Il carcere di Terni, piccola struttura che ospita anche un delicato reparto dedicato al 41 bis, nel quale venne rinchiuso Bernardo Provenzano, si trova al terzo posto della triste classifica dei morti suicidi tra le sbarre. Una classifica che vede, poco sorprendentemente, al primo posto il Regina Coeli e al secondo il San Vittore, mentre la media annuale complessiva delle strutture è di 4 morti per ogni penitenziario.



All’interno del carcere di Terni, spiega l’Avvenire, sono morti suicidi nel corso degli ultimi mesi quattro detenuti (un italiano a gennaio, poi un albanese alcuni mesi dopo, un marocchino a fine maggio e, ancora, un magrebino a settembre), mentre non si contano gli episodi di autolesionismo e le aggressioni ai danni delle guardie carcerarie.
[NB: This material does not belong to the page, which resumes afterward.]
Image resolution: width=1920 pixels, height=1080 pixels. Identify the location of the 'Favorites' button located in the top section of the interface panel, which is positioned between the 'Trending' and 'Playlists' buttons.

Una triste situazione che si accompagna, come se non bastasse, a degli importanti problemi gestionali, dovuti ovviamente alla scarsità di fondi, al sovraffollamento e alla carenza di personale. All’atto pratico, il carcere di Terni potrebbe ospitare un massimo di 400 detenuti, che sono in realtà più di 500, senza il supporto di una Residenza per l’esecuzione delle misure di sicurezza (per i malati psichiatrici) e con una carenza cronica di agenti penitenziari.



Garante dei detenuti: “Nel carcere di Terni poco personale”
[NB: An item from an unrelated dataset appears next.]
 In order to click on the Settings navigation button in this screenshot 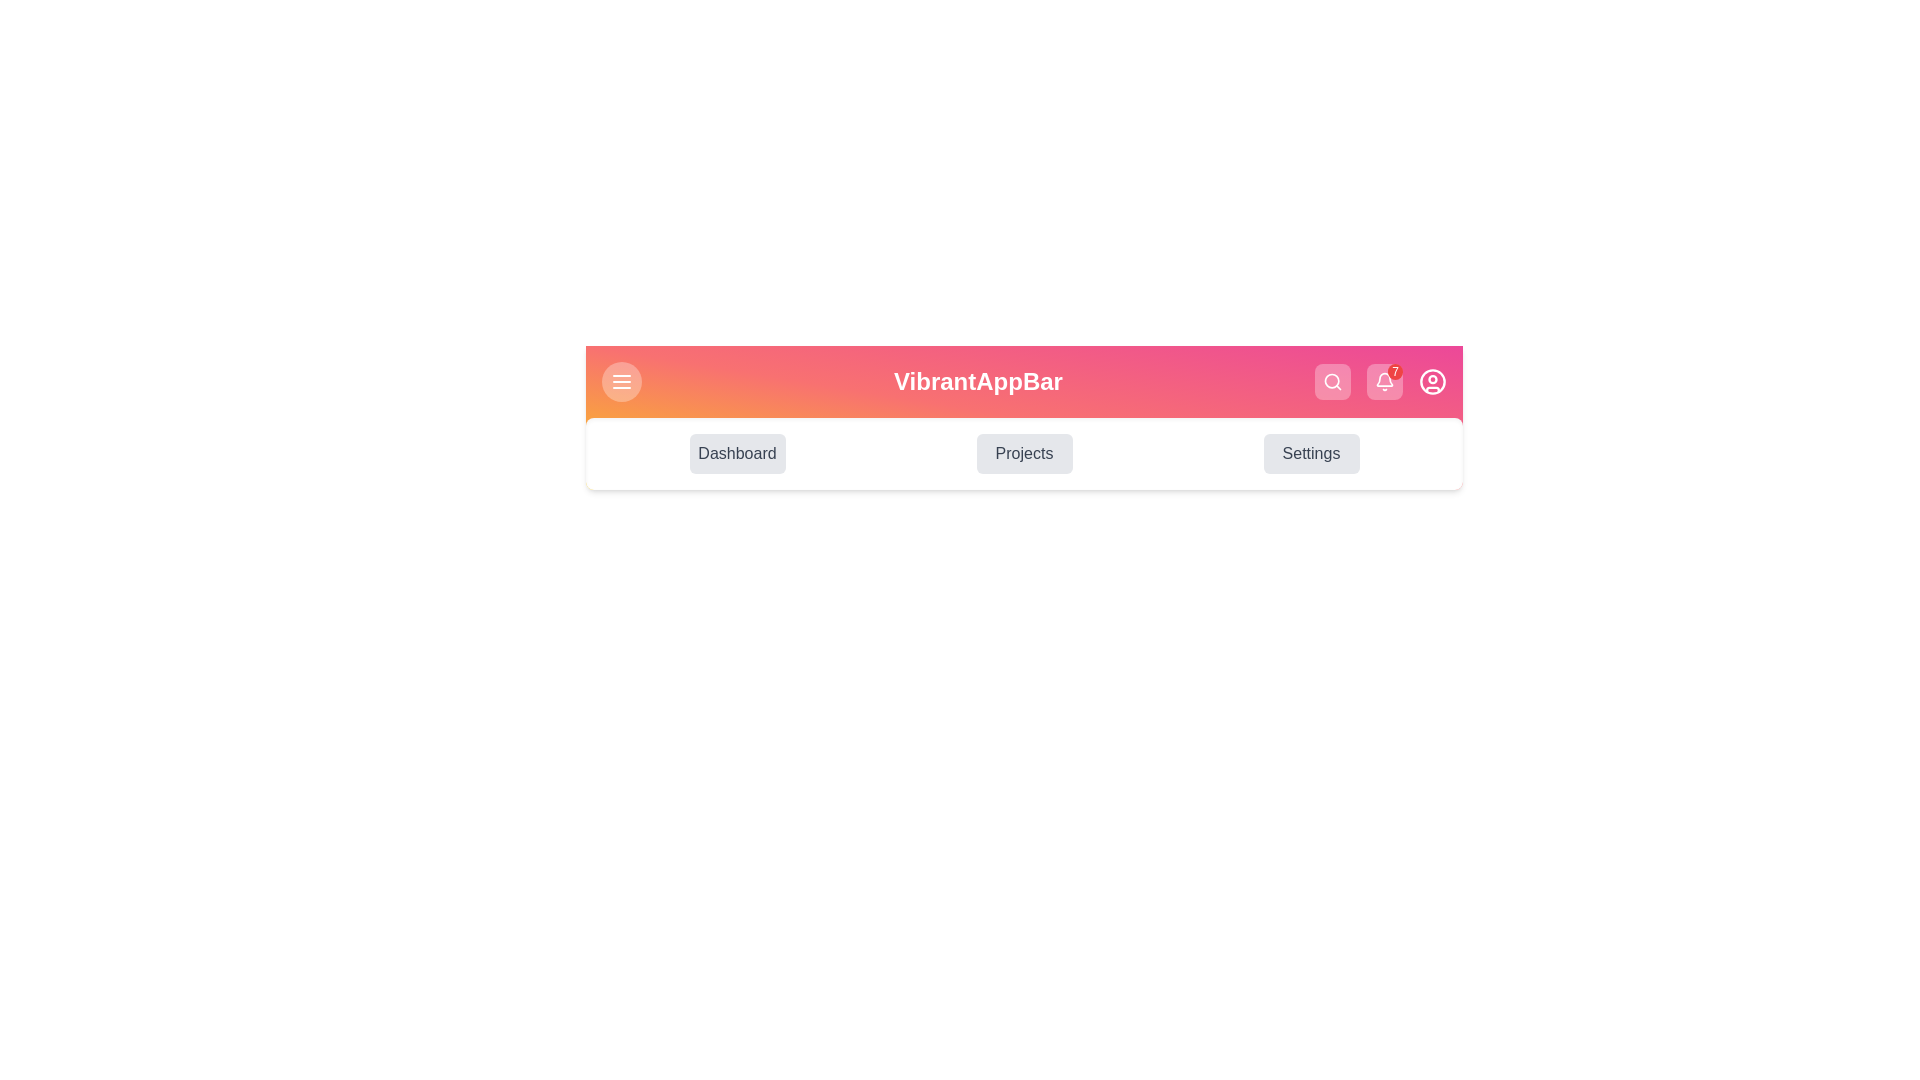, I will do `click(1311, 454)`.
A parlare della difficile condizione in cui versa il carcere di Terni è, tra gli altri, Fabrizio Bonino, segretario nazionale del Sappe, secondo il quale la struttura “sul fronte sicurezza [è] una delle peggiori in Italia. Ci sono tante sezioni, ma non c’è personale sufficiente. Lo psicologo viene una sola volta a settimana, gli educatori lo stesso: troppo poco per poter prevenire episodi” suicidari, autolesionistici o violenti.

A fargli eco sulle condizioni del carcere di Terni è anche Giuseppe Caforio, Garante umbro dei detenuti, che ritiene non sia “il luogo migliore per un processo riabilitativo. Se uno o più agenti”, si chiede, “hanno in carico tre piani del carcere e 100 detenuti, come fanno a garantire che non succeda nulla? Il sistema sta andando completamente in tilt” al punto che ormai “si gestisce solo l’emergenza”, senza possibilità di prevenirla. Un appello, quello sul carcere di Terni, al quale si è unito anche il cappellano, Massimo Lelli, che sottolinea come “il fine di rieducazione, recupero e reinserimento del detenuto si è perso. Ci vogliono persone e mezzi economici”.